4 — Only what changed. A patch does work proportional to the changed state, not the size of the component. Static subtrees (no bindings, loops, conditionals, or nested components) are walked once and then skipped entirely. And while each binding and $: statement is evaluated, the proxy records which scope keys it read — so a plain count++ re-evaluates only the bindings and reactive statements that read count. That precision reaches into loops: mutating one row's data (todos[i].done = true) re-walks just that row, not the whole list — a 1,000-row table where one cell changes does one row's work, not a thousand, while a $: aggregate over the list and any direct out-of-loop read stay correct. Changes that still can't be pinned to a row or key — a structural array change (todos.push), a non-loop deep mutation, store notifications, and member-path two-way writes — fall back to a full (still cheap) pass, so the UI is never stale.

5 — No flash on load. A cloak style hides Spark-managed elements until each component is booted, styled, and patched — so the raw {braces} and unstyled markup never flash before the runtime catches up.

Debugging

When something doesn't render, check the console — Spark warns (prefixed [spark]) instead of failing silently:

  • A throwing {expression} renders empty and warns with the exact expression (use {a?.b} for values that may be missing).
  • A syntax error in an expression or <script> names the offending code; a failed <script> tells you the component's state and handlers are unavailable.
  • A malformed each, an each over a non-array, or a missing import each warn with the likely fix.

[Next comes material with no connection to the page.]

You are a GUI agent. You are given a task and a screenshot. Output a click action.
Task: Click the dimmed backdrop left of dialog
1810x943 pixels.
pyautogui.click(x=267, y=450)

Warnings are deduplicated — each distinct problem is reported once, so a broken binding won't flood the console on every keystroke.

Error handling

Failures are isolated to the component that caused them — a broken component never blanks the page or stops a sibling from rendering. Broken expressions, $: statements, event handlers, a <script> that throws, boot, and patch are all caught and logged (deduped) with the component named.

For development, opt into a full-screen error overlay (message, failing component, and stack) — off by default:

import { mount } from 'spark-html';
mount(document.body, { devOverlay: true });

Prerender for SEO

Spark renders on the client, so a crawler that doesn't run JS sees empty placeholders. The companion spark-prerender package runs the real runtime against a server DOM and writes back fully-rendered HTML — {interpolations} resolved, each/if and nested imports rendered, scoped styles inlined, and <title>/<meta> injected from component state. The output keeps its import placeholders, so the client re-renders over it (hydrates) with no blank.

# post-build step — multi-page is just a list (no router)
npx spark-prerender dist/index.html dist/docs.html

Metadata needs no special API — declare it as component state, and async data lands in the HTML via an async load() hook:

<script>
  let pageTitle = 'Spark — HTML that reacts!';
  let pageDescription = 'Single-file HTML components with built-in reactivity.';
  let photos = [];
  async function load() { photos = await (await fetch('/api/photos')).json(); }
</script>

There's also a Vite plugin (spark-prerender/vite) that prerenders dist/*.html automatically on build. See the package README for options.

Limitations

Spark trades completeness for simplicity. Know the edges:

LimitDetail
One scope per componentAll top-level declarations share the component scope. JS import statements are supported (transformed to dynamic imports); import.meta is not available inside component scripts.
Block scopinglet/const with a simple identifier inside functions hoist to component scope. Destructuring declarations are untouched and stay local.
Reactivity depthPlain objects/arrays are deeply reactive (mutation re-renders). Map/Set/class instances are not tracked — reassign them to update.
Loop reconciliationReuse is positional by default; reordering a list without a key keeps nodes in place and rewrites their contents. Add key="…" for identity-stable moves.
Coarse store updatesStores are deeply reactive (an in-place cart.items.push(x) notifies every subscriber), but each notification re-renders subscribers with a full (cheap) pass — store reads aren't tracked per key the way component-local state is. For shared computed values, derived() recomputes once and only notifies when a key actually changes (memoized).